L’Etat veut que la moitié des brevets produits au Maroc à  l’horizon 2030 soit relative aux phosphates

Le groupe OCP mobilise 90 MDH pour un fonds de recherche & développement. En plus du fonds, le groupe ouvrira un grand centre de R&D et une station pilote à  Jorf Lasfar ainsi qu’un laboratoire à  Safi.

Optimiser les bénéfices de l’exploitation des phosphates passera inéluctablement par des efforts en recherche et développement. C’est le message principal qu’ont tenté de faire passer les différents participants aux premières assises de la recherche et développement dans les phosphates organisé par le ministère de l’enseignement supérieur et de la recherche scientifique. Pour réussir ce challenge, l’OCP semble avoir conscience de son rôle à jouer. Il compte ainsi mettre la main à la poche pour mobiliser 90 MDH en faveur d’un fonds dédié au financement des chercheurs.

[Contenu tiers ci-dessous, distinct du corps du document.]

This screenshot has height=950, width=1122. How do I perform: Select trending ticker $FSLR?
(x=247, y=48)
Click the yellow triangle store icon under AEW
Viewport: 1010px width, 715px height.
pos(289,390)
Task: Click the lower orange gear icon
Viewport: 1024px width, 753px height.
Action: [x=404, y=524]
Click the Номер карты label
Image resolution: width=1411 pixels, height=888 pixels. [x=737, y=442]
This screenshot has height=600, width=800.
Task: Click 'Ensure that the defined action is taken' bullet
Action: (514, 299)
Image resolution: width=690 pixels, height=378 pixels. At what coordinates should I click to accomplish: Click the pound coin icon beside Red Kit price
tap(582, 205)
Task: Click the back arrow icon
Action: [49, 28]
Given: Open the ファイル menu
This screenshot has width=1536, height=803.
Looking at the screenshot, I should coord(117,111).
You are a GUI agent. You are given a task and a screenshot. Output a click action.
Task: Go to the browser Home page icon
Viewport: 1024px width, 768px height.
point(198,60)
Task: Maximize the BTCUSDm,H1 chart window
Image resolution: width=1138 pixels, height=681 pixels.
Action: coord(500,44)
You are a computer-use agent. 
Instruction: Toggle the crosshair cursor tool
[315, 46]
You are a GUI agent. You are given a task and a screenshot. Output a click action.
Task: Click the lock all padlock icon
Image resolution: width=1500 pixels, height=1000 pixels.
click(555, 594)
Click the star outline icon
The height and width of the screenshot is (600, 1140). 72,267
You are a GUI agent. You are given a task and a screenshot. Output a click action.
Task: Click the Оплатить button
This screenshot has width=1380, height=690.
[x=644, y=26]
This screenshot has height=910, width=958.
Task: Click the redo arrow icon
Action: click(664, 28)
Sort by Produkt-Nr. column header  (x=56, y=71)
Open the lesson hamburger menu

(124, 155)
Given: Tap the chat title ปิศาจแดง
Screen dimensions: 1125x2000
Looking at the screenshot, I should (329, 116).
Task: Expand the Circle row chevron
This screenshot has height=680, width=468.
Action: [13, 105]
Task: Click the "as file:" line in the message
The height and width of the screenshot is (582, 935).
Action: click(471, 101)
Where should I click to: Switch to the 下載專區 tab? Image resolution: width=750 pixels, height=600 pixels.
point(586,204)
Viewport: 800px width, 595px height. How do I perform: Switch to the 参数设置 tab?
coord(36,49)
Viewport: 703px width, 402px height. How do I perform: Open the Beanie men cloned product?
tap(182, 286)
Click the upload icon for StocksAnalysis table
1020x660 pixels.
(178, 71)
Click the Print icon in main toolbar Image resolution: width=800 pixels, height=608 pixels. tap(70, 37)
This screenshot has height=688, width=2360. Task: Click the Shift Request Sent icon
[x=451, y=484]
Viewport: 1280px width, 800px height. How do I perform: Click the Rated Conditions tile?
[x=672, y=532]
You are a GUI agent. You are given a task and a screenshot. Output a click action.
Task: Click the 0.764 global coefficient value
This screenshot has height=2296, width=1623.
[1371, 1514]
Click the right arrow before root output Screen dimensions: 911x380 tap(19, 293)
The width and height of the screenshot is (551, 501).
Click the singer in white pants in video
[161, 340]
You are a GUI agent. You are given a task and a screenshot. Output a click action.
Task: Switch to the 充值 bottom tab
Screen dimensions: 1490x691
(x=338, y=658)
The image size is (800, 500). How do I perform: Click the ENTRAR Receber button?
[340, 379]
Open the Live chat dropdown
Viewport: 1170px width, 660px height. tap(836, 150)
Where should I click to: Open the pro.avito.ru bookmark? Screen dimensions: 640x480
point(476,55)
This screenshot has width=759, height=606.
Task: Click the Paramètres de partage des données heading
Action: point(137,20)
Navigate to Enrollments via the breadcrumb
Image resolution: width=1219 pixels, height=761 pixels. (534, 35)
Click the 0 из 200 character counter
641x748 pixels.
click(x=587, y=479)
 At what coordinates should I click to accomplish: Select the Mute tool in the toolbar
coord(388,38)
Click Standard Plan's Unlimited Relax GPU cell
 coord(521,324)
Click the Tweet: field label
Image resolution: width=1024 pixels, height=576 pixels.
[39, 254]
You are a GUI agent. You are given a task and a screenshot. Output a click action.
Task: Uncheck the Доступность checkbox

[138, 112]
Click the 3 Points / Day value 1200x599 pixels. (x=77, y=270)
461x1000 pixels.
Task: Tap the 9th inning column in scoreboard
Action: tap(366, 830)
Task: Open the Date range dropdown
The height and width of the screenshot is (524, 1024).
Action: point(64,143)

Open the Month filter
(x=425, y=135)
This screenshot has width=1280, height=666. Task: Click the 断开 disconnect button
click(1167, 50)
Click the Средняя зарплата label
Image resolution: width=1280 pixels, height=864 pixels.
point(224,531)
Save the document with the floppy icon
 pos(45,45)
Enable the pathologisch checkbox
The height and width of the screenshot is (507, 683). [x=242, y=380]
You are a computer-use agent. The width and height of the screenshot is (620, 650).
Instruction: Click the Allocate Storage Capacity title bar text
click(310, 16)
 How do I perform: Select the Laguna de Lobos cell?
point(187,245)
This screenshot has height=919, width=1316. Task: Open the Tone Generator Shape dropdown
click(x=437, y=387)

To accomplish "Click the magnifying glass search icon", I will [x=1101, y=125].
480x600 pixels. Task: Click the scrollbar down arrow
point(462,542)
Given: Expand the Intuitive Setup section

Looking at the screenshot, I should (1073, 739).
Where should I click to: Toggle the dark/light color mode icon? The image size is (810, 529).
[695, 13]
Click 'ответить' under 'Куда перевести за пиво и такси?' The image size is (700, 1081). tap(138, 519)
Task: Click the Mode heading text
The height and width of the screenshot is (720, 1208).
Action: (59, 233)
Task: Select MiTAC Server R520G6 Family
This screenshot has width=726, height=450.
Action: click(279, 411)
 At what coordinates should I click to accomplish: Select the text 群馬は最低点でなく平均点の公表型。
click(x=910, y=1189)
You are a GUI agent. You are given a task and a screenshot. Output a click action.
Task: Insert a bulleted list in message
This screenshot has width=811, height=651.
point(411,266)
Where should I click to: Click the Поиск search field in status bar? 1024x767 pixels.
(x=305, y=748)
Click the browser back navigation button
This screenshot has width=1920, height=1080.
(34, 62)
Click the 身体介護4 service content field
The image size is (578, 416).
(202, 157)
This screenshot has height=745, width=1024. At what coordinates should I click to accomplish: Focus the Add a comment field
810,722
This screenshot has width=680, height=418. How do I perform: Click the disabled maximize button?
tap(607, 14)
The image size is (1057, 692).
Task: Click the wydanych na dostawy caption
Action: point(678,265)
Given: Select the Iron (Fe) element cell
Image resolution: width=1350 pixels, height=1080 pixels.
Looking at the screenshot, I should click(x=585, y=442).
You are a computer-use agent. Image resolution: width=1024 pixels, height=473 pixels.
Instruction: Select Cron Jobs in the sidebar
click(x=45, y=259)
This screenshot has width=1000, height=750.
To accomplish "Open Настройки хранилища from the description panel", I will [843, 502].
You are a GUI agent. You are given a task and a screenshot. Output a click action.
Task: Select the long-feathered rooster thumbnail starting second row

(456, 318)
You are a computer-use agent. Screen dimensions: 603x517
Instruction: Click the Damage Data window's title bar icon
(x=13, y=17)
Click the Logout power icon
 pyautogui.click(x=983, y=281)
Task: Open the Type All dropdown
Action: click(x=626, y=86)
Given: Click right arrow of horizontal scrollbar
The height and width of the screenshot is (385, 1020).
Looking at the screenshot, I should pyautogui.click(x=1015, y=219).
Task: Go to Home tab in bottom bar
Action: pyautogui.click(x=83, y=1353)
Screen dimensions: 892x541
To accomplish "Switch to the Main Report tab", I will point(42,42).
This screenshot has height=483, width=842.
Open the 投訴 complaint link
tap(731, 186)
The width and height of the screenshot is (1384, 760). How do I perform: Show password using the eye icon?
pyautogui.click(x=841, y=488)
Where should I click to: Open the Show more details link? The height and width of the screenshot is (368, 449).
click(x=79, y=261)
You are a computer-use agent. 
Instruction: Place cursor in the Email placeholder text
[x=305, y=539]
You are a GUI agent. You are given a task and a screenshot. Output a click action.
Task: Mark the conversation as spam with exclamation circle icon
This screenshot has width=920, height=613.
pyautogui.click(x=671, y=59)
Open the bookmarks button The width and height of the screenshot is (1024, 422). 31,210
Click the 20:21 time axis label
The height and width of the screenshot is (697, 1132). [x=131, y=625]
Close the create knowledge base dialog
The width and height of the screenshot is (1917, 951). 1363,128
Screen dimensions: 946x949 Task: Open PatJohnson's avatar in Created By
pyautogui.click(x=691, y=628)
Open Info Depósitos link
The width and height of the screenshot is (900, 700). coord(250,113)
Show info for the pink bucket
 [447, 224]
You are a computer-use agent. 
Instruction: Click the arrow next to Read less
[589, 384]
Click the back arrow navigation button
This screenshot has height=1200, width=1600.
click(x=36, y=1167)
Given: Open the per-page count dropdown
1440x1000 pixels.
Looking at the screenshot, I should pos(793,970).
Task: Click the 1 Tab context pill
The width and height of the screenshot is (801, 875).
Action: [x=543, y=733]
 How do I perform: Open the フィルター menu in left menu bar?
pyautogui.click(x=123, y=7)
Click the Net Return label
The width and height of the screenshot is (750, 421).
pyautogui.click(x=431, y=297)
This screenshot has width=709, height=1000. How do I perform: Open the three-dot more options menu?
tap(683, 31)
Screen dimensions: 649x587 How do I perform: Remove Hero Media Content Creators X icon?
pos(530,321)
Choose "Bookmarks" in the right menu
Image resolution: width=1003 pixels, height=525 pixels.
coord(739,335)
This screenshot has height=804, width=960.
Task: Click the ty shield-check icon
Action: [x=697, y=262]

L’Etat devrait également être engagé dans ce projet à travers la mobilisation de ses structures de recherche, des moyens du Centre national pour la recherche scientifique et technique (CNRST), et l’allocation de bourses pour les doctorants méritants engagés dans le cadre des projets retenus. Cet outil de financement devrait venir compléter les différents accords signés par l’OCP en matière de R&D, les accords de partenariat signés avec Mascir et l’Iresen.
Cet engagement de l’OCP dans ce domaine n’est pas fortuit. Avec les plus importantes réserves de phosphates dans le monde, le Maroc a une carte à jouer en augmentant la valeur ajoutée. Ceci passe par un soutien de la recherche et développement dans ce secteur. Ce n’est qu’ainsi que le Royaume pourra élargir ses parts de marché sur l’échiquier international. Pour rappel, le Maroc détient 30% du marché mondial à l’export des phosphates et au moins 50% des réserves mondiales. L’objectif est de porter, à court terme, cette part de marché à 40%. A cet égard, la stratégie inclut, en plus de la contribution au fonds précité, la mise en place d’un grand centre de recherches et d’une station pilote à Jorf Lasfar, d’un laboratoire à Safi et d’autres centres R&D à Khouribga, Benguerir et Youssoufia. Il s’agira également, selon Mustapha Terrab, PDG du groupe, d’augmenter les capacités de production du Maroc à  la mesure des réserves disponibles. 

L’ensemble de  ces initiatives devrait permettre au Maroc d’atteindre l’objectif que se fixe actuellement le ministère de tutelle, qui espère que 50% des brevets produits par le Royaume à l’horizon 2030 soient relatifs au secteur des phosphates.

Parmi les principales recommandations faites lors de ces assises figurent le renforcement des moyens des plates-formes technologiques à travers l’acquisition d’équipements, l’introduction de l’ensei  gnement sur le phosphate au niveau des cursus universitaires et la création d’un prix de recherche en phosphates.